To some extent, the dispute at Grain has given added impetus to the negotiations for a new agreement for the industry as a whole. It has brought home to everyone the necessity for arrangements which bring some order and control to the chaotic earnings and industrial relations problems on large sites. Such arrangements are not something that Ministers can impose on industry, but they are something that we can help to promote and encourage. That we do, and I am pleased that the CEGB and the TUC feel the same way.

My hon. Friend posed the question of the length of time it takes to train laggers. I think the point he makes reinforces the determination of the Government to back the MSC's endeavours to see that in all trades and jobs, training is related not to time served but to standards achieved. Of course, the time taken to achieve particular standards will vary from trade to trade and individual to individual. But it is the way forward to a more flexible responsive use of talent which will be increasingly needed in the coming decades.

To conclude, my involvement in discussions about a new agreement for the engineering construction industry took me to the Isle of Grain just over a year ago. I met some CEGB officials, contractors, trade union leaders and shop stewards. I was impressed by the volume of support for a new agreement and new working arrangements expressed by all the groups. There was a wide understanding of the implications of persistent delays on power station construction and of the destabilising effect of substantial differences in earnings which were felt to reflect neither skill nor effort. To me, that seems to be what the present dispute is about. It also underlines why the endeavours we are making to get new working arrangements for the industry are so critical. I can assure my hon. Friend that we are doing all in our power to support them.

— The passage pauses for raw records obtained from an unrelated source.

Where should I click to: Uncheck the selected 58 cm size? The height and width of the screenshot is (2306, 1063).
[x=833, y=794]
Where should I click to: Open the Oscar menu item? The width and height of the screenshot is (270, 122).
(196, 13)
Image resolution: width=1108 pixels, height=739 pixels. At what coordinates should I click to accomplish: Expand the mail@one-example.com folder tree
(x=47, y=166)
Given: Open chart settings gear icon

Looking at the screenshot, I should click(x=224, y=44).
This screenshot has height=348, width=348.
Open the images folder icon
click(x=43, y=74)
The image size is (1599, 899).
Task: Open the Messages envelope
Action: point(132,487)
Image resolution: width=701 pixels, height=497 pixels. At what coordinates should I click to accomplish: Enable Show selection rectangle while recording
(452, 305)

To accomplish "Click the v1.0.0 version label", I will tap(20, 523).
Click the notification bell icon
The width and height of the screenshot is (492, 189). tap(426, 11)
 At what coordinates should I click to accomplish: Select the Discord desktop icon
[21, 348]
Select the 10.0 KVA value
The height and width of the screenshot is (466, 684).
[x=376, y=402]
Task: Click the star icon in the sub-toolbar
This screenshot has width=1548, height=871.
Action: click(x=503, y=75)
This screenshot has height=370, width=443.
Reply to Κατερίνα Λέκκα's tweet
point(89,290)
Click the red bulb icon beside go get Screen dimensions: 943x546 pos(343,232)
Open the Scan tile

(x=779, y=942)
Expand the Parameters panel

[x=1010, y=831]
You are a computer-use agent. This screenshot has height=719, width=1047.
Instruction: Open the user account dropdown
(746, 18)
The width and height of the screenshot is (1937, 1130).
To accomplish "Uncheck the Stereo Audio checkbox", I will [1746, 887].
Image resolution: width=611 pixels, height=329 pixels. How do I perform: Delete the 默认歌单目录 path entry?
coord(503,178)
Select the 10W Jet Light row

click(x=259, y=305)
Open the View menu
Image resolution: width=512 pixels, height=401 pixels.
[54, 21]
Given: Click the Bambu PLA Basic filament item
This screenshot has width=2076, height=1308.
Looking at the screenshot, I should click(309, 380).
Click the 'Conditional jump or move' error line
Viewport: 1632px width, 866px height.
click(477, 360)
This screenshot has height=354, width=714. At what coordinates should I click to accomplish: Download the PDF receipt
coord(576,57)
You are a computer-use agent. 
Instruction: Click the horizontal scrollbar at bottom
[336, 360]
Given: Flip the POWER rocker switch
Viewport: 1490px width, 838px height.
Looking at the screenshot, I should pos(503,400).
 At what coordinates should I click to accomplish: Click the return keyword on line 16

I thank my hon. Friend the Member for Gravesend for the opportunity he has afforded us for this debate. I hope that I have answered his questions. I shall look into the matter put to me by my hon. Friend the Member for Rochester and Chatham.

I repeat what I said at the beginning of my remarks. We all hope to see a settlement of the dispute in the next few weeks.

Question put and agreed to.

Adjourned accordingly at five minutes to Three o'clock.